● Task objective:
Transcribe every line from the one containing "Task: Click the View Issues button" to the end of the listing, exactly as written, and leave out the pictures.

--- Material for this task ---

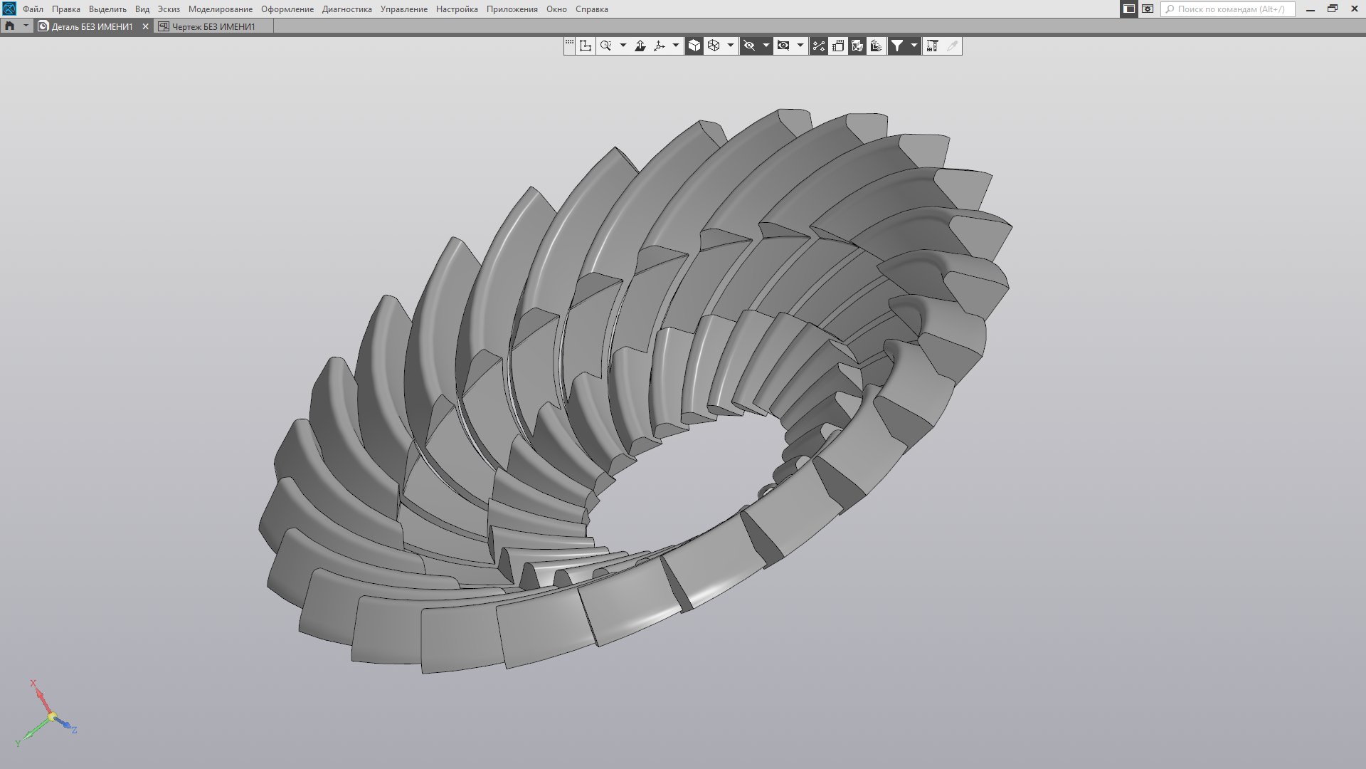Open the Моделирование menu

[x=220, y=9]
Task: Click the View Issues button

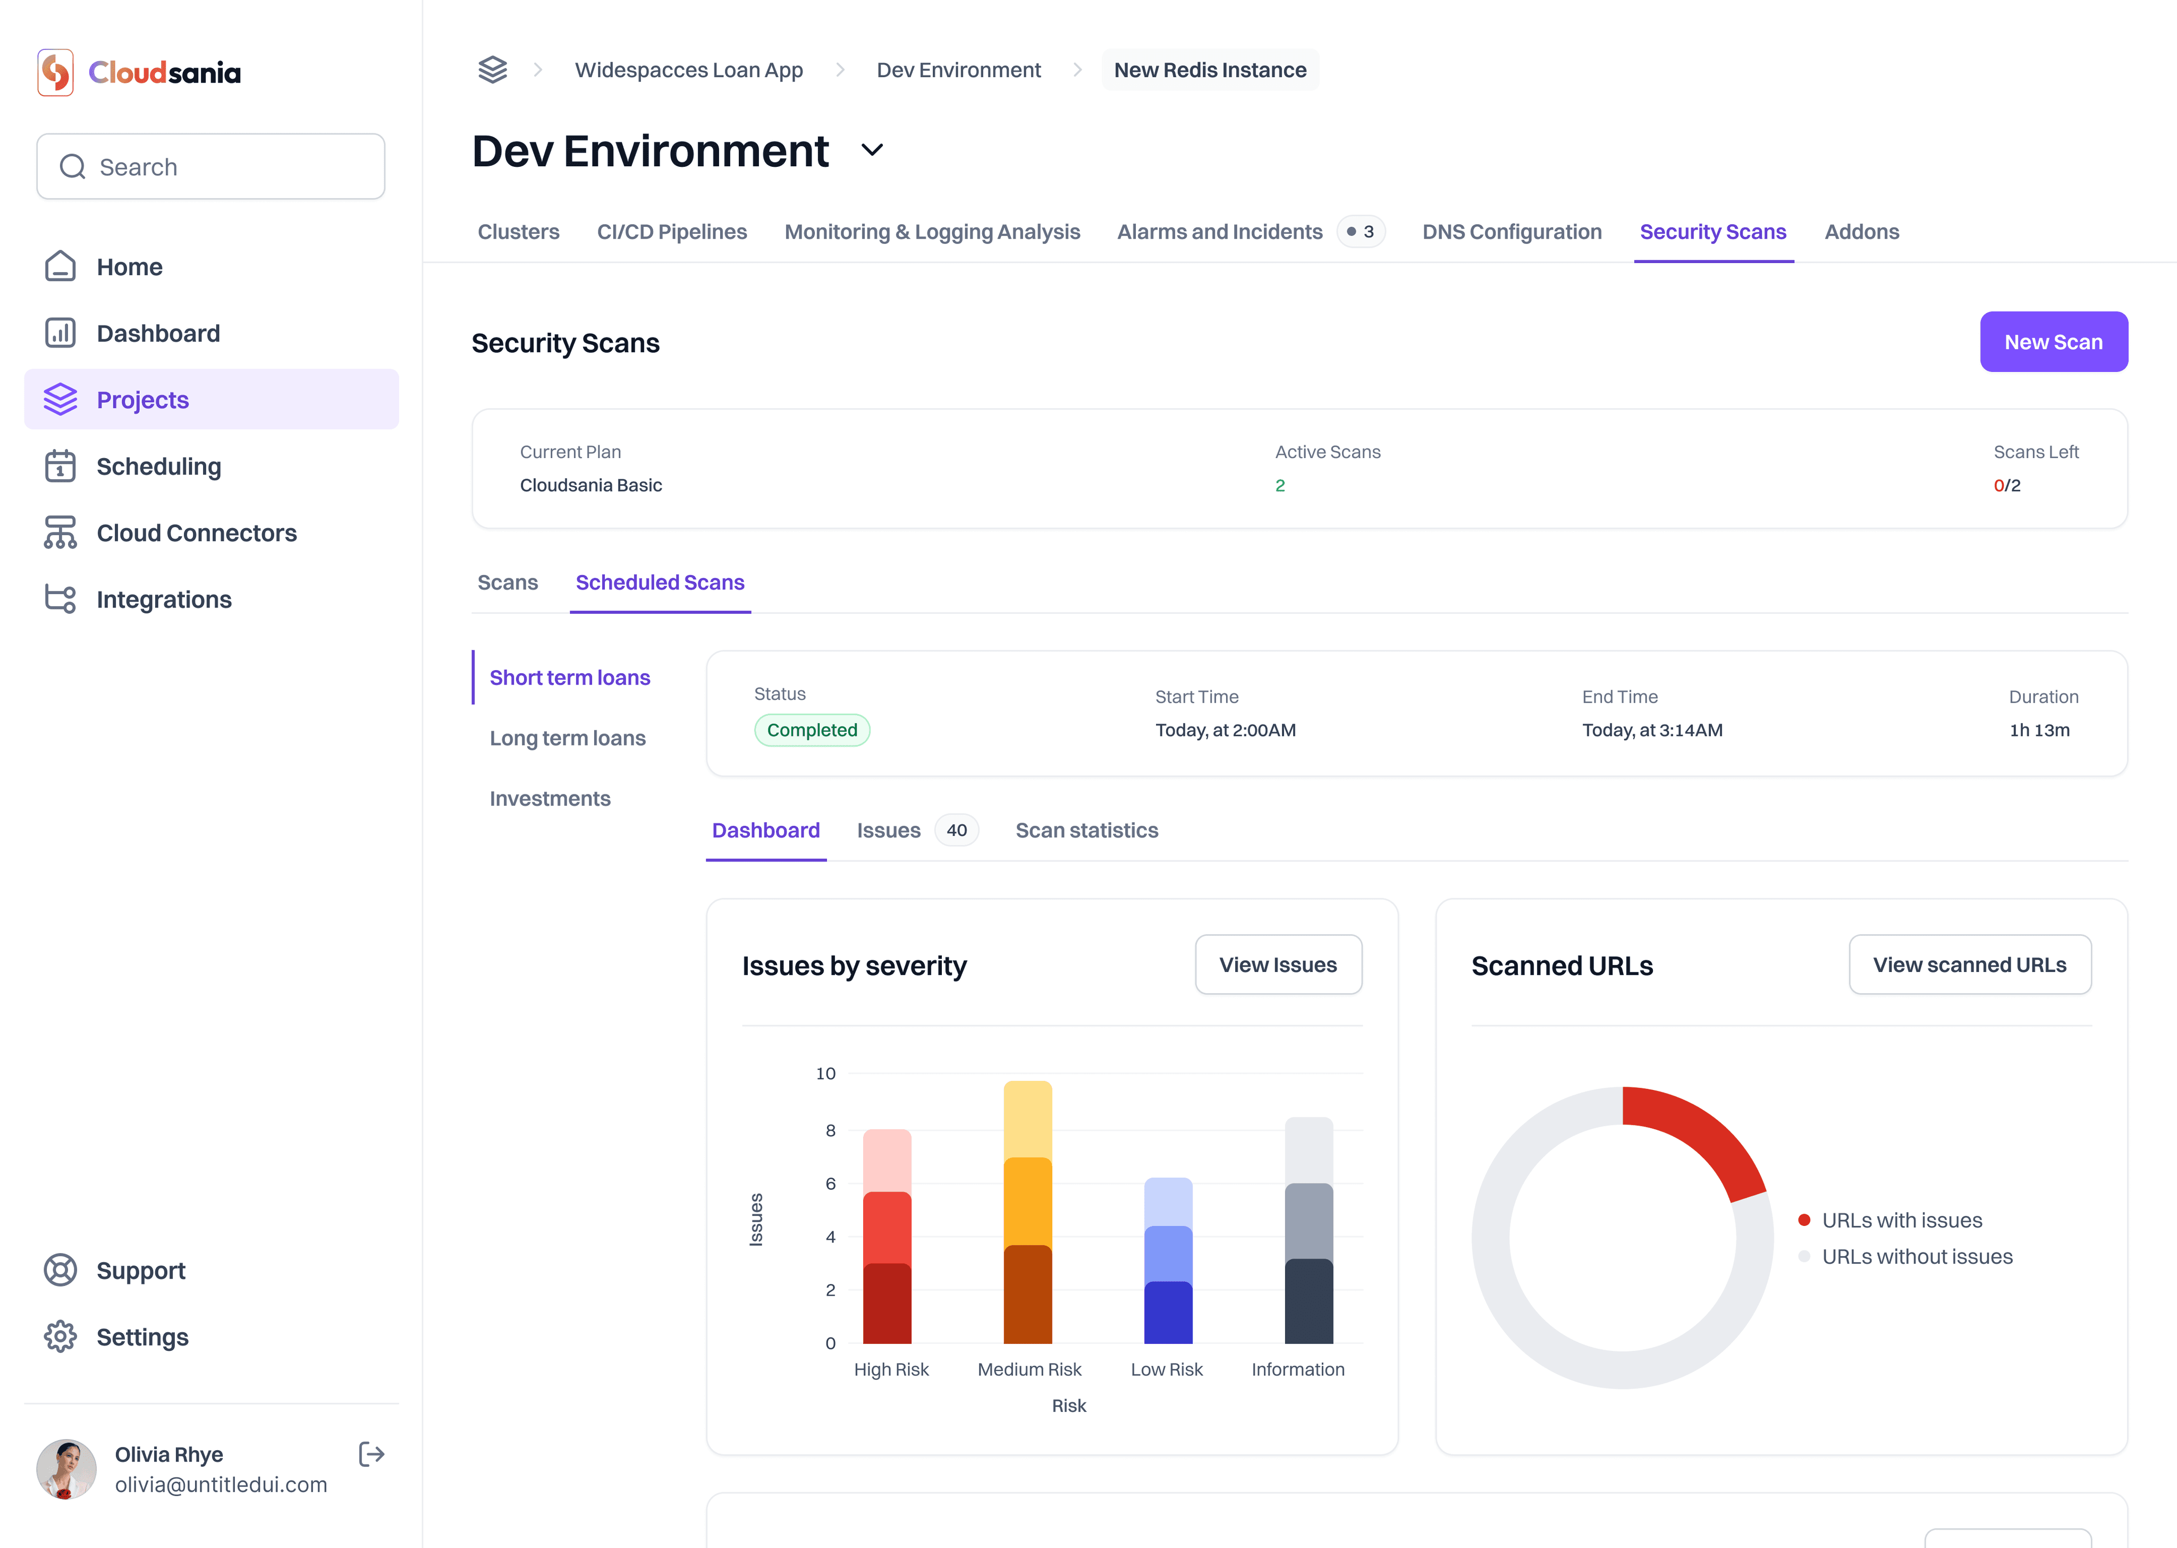Action: tap(1277, 965)
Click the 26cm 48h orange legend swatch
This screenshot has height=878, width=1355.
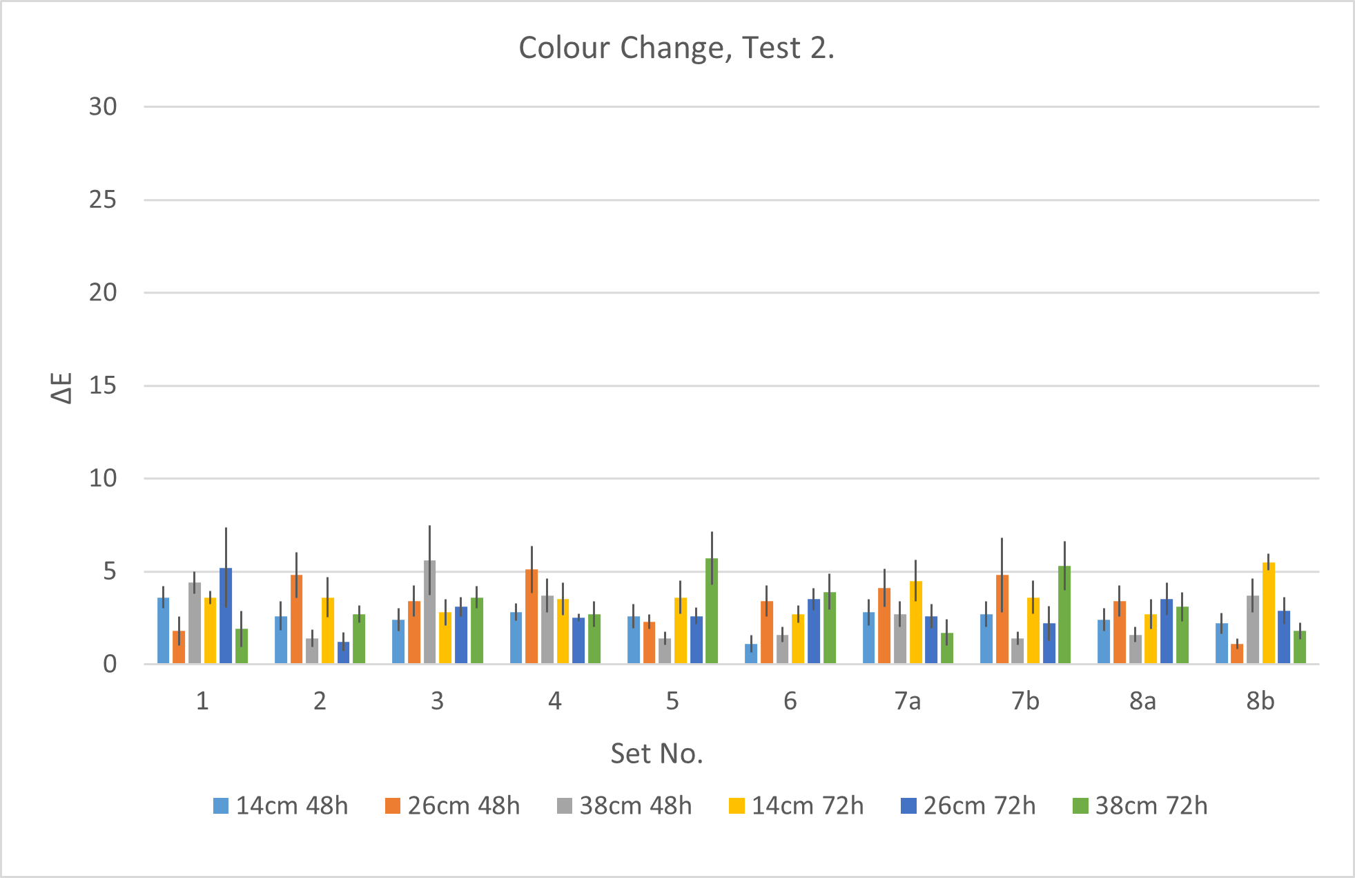pyautogui.click(x=393, y=806)
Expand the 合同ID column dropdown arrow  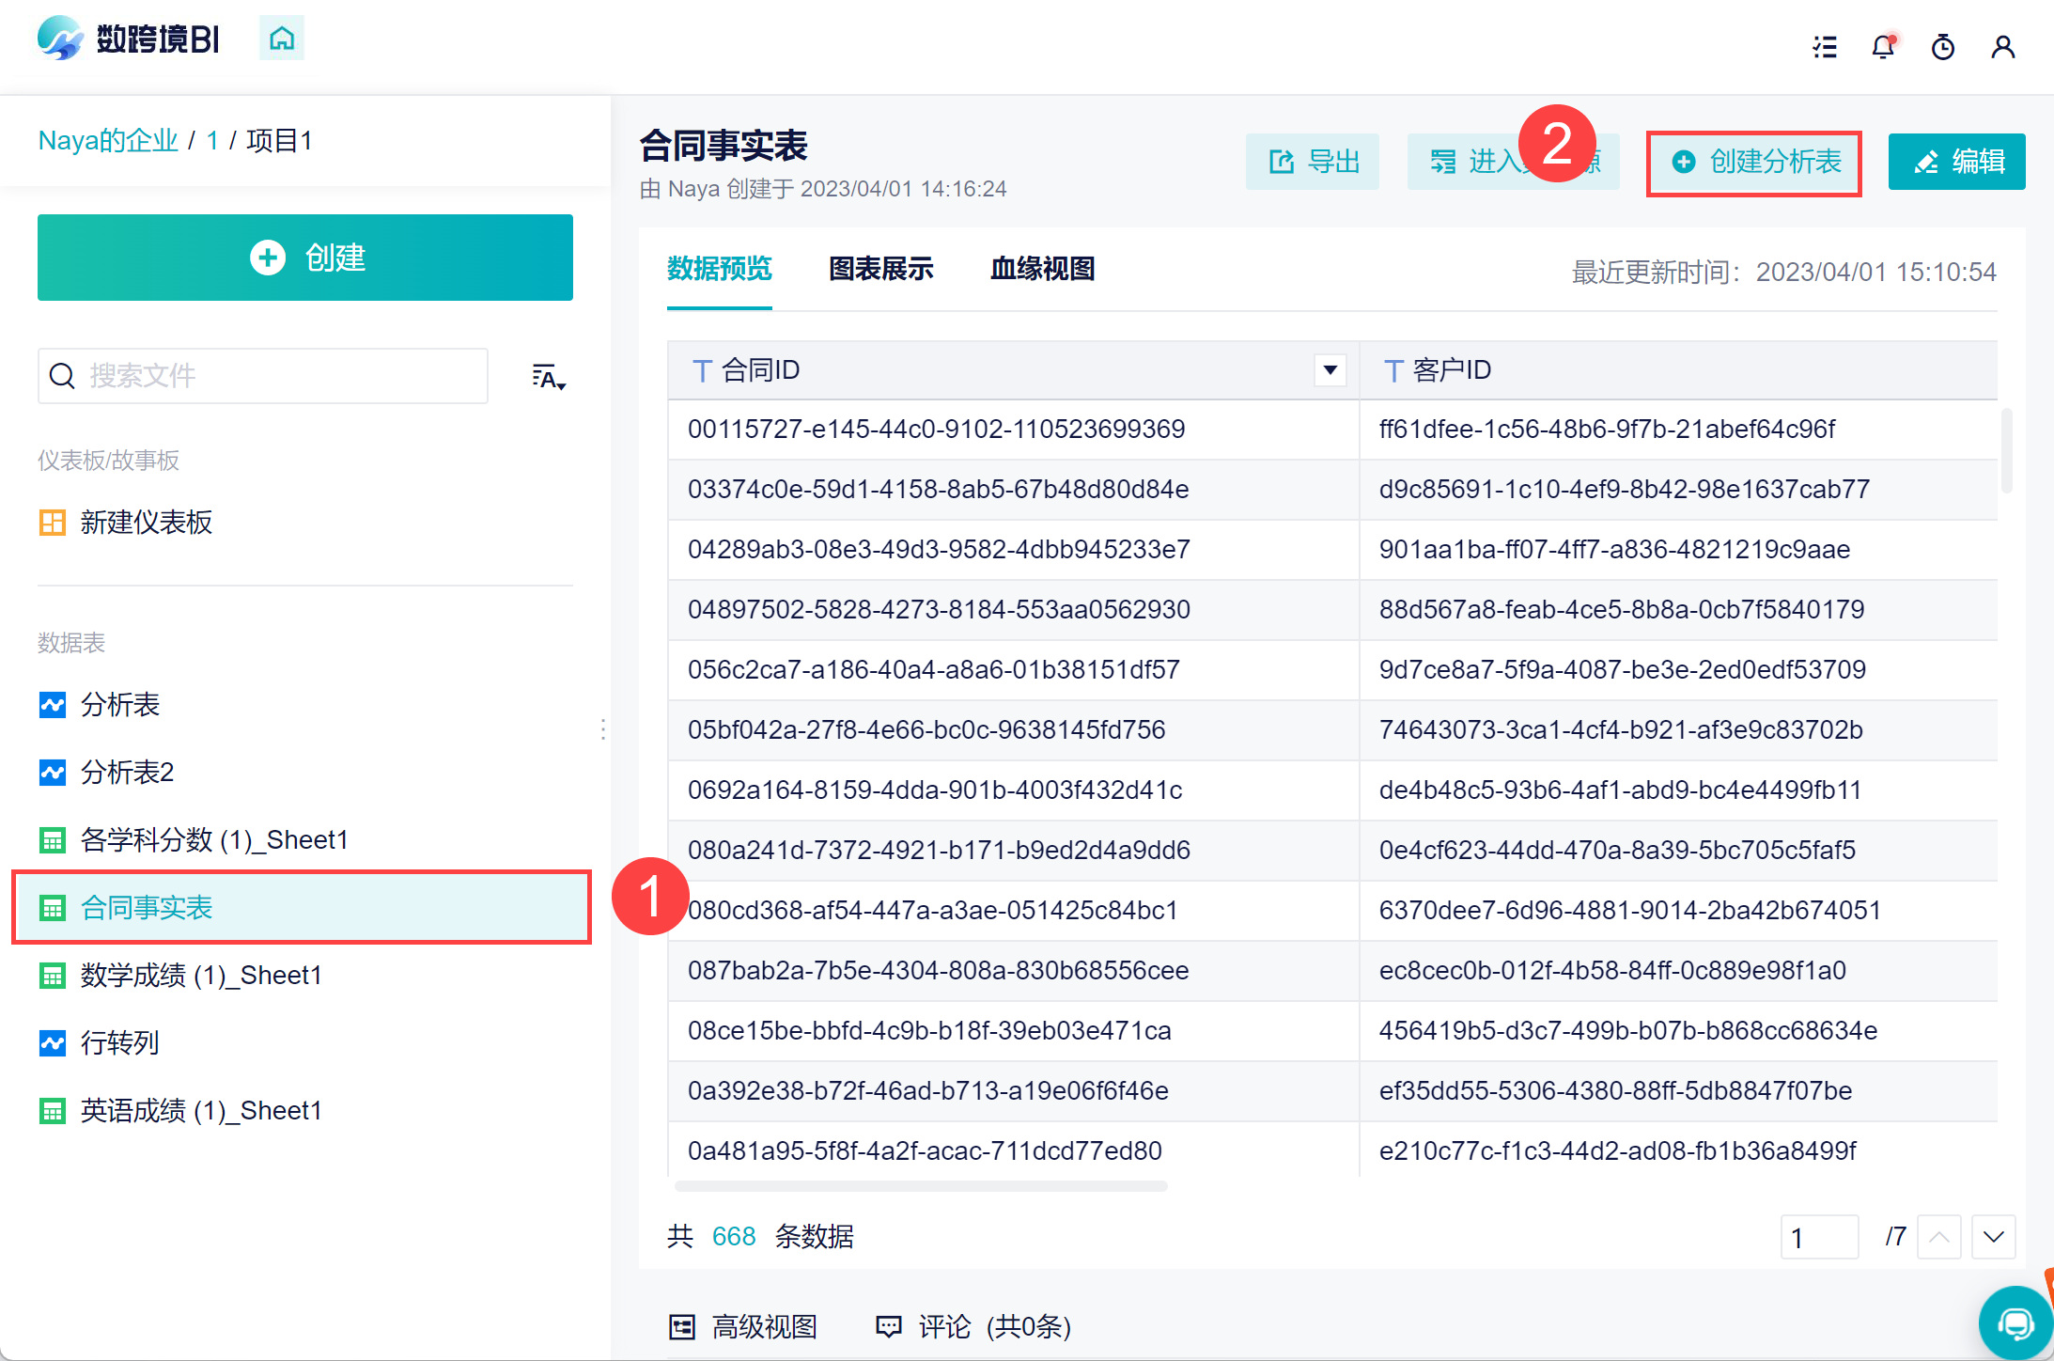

---

● Response box:
Task: Click the View Issues button

Action: tap(1277, 965)
Click the 26cm 48h orange legend swatch
This screenshot has height=878, width=1355.
pyautogui.click(x=393, y=806)
Expand the 合同ID column dropdown arrow  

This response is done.